Urban Lichens: A Field Guide for Northeastern North America

By Jessica L. Allen & James C. Lendemer
Yale University Press
2021; $26.00
ISBN 10 978-0-300-252994
ISBN 13 978-0-300-262-996
Paperback, 168 pages
Dimensions: 5.3 x .05 X 8.3 inches

If lichens are sometimes referred to as “the rainbow of the forest,” they could also be called “the fog bow of the city,” since they’re less charismatic as well as less present in urban areas. At last we have a field guide devoted to their existence in cities and also a field guide that documents the negative effect of urban pollutants on them. Is it tolerant or sensitive to bad air quality? the authors ask of most of the book’s species. Admittedly, those authors didn’t seem to have monitored pollutants and then correlated their monitoring with the occurrence (or lack thereof) of lichen species, but this is a book for citizen scientists who probably aren’t interested in statistics.

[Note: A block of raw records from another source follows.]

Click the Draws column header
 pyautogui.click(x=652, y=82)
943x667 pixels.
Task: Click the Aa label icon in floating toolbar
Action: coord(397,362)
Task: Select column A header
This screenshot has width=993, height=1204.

Urban Lichens is divided into three simple sections: lichen basics (biology, chemistry, morphology, etc.), species descriptions with common names in big bold letters, and an illustrated glossary and references. the book’s habitat is New York City and, in fact, the authors use a New York MetroCard for scale, but it’s equally useful for other large urban areas in North America. I live in Cambridge, Massachusetts, and recognize a number of the species in the book from my local sauntering. Indeed, the book includes several foliose lichens that, in my ignorance, I would have called Flavoparmelia caperata, a ubiquitous urban lichen.

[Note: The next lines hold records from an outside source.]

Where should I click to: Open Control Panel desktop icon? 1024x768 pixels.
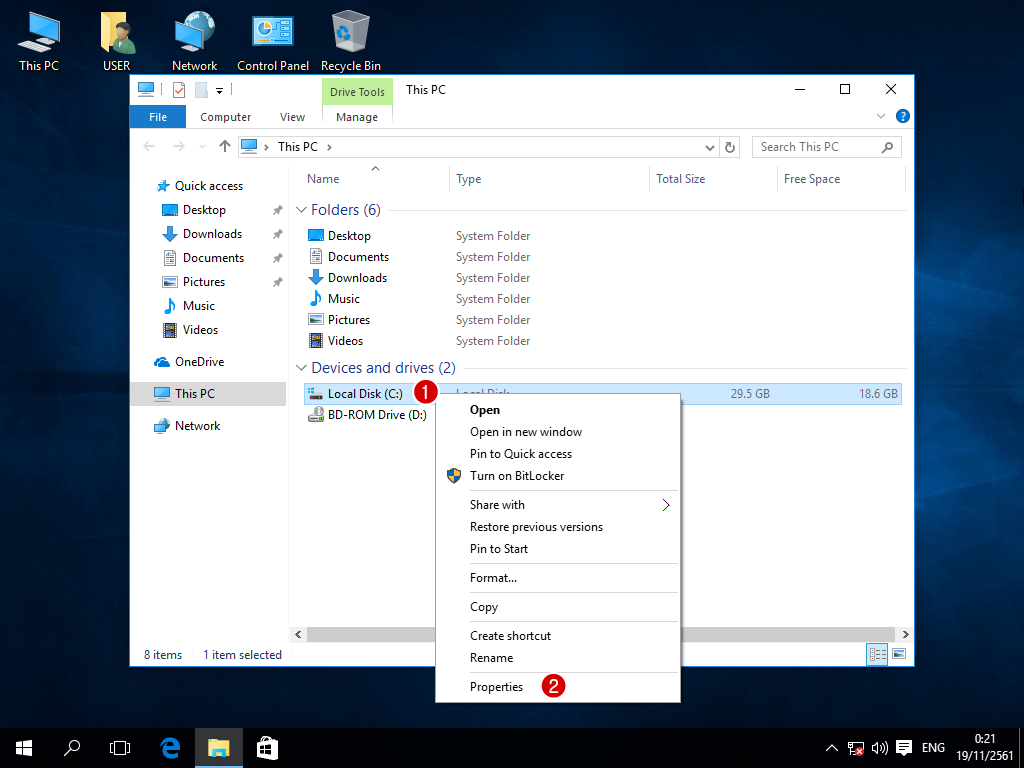(272, 42)
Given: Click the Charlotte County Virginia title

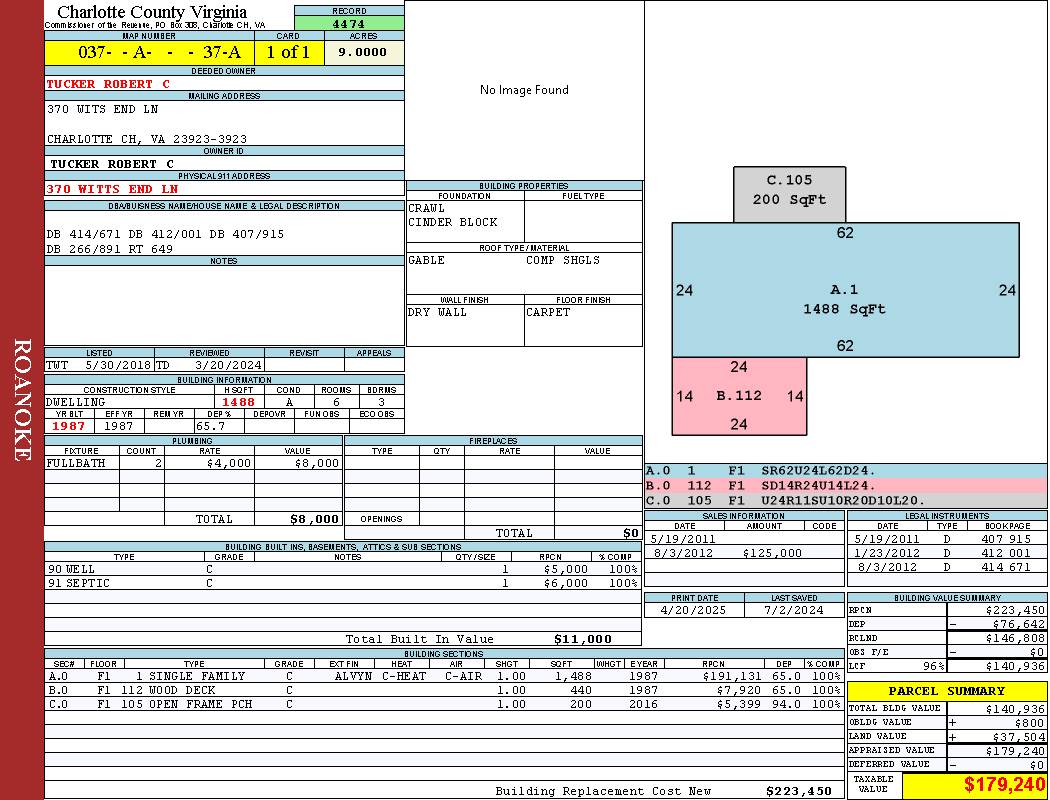Looking at the screenshot, I should pos(152,12).
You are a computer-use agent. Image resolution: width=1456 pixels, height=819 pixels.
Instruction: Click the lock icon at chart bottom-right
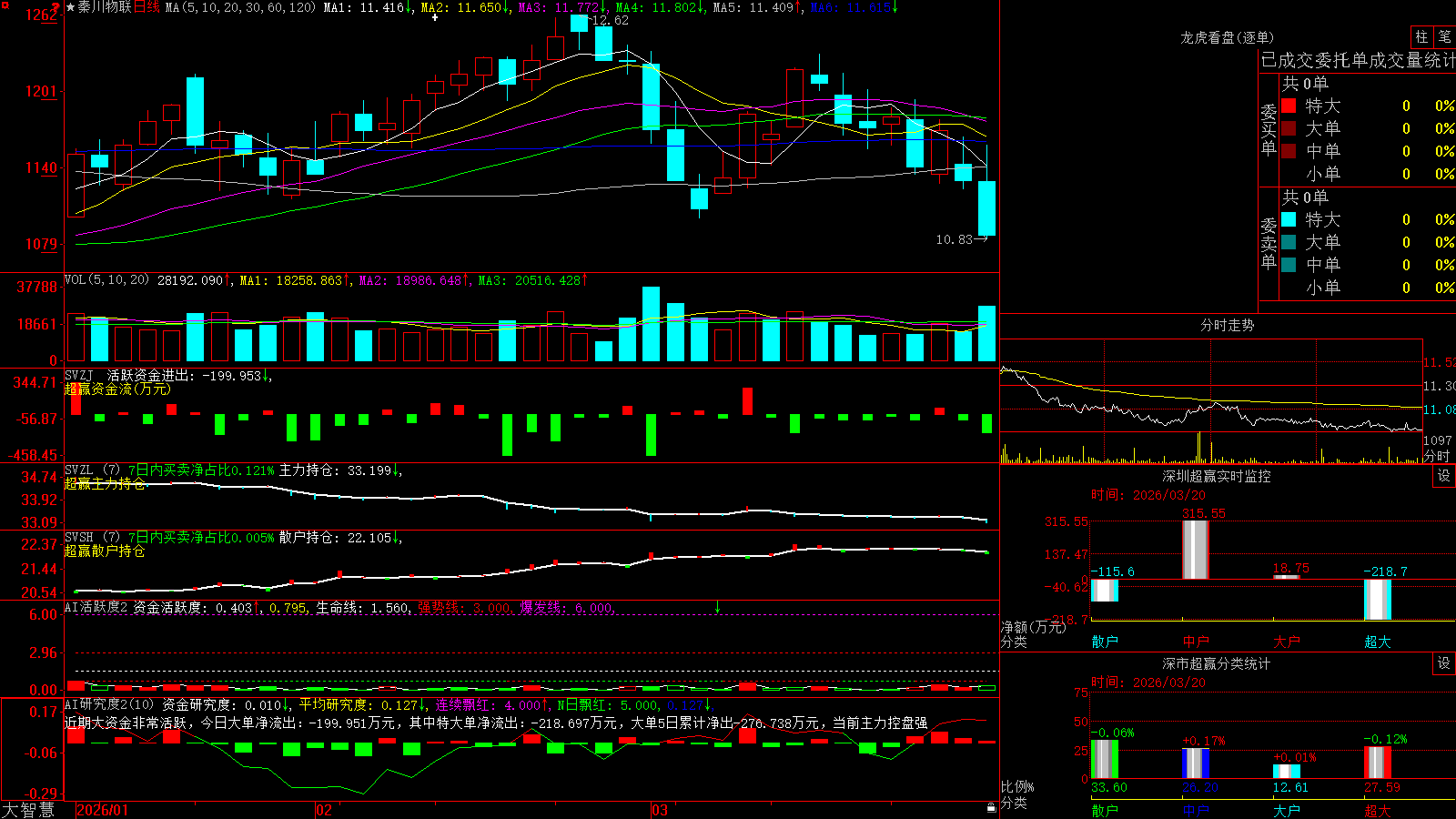point(991,807)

One of my few quibbles with Urban Lichens is the quality of the photos, especially of crustose lichens. Fortunately, there are small squares with good close-ups of most of the book’s murky-looking photos, but why, I wonder, didn’t the authors use only the close-ups? Another quibble: the book includes Phaeocalicium polyporaeum, a species once considered a lichen but now considered a mycocalicioid fungus. Although the text states that it grows on Trametes versicolor (probably a pilfer from, it’s been documented almost exclusively on Trichaptum biforme. Oh well. Lichenologists and mycologists commonly make errors when obliged to consider each other’s disciplines.

All in all, the book does a good job of investigating a bellwether of ecological health in urban areas. As lichens are slowly but surely returning to cities where the air is becoming cleaner, I can imagine a more capacious second edition of Urban Lichens coming out in the not-too-distant future.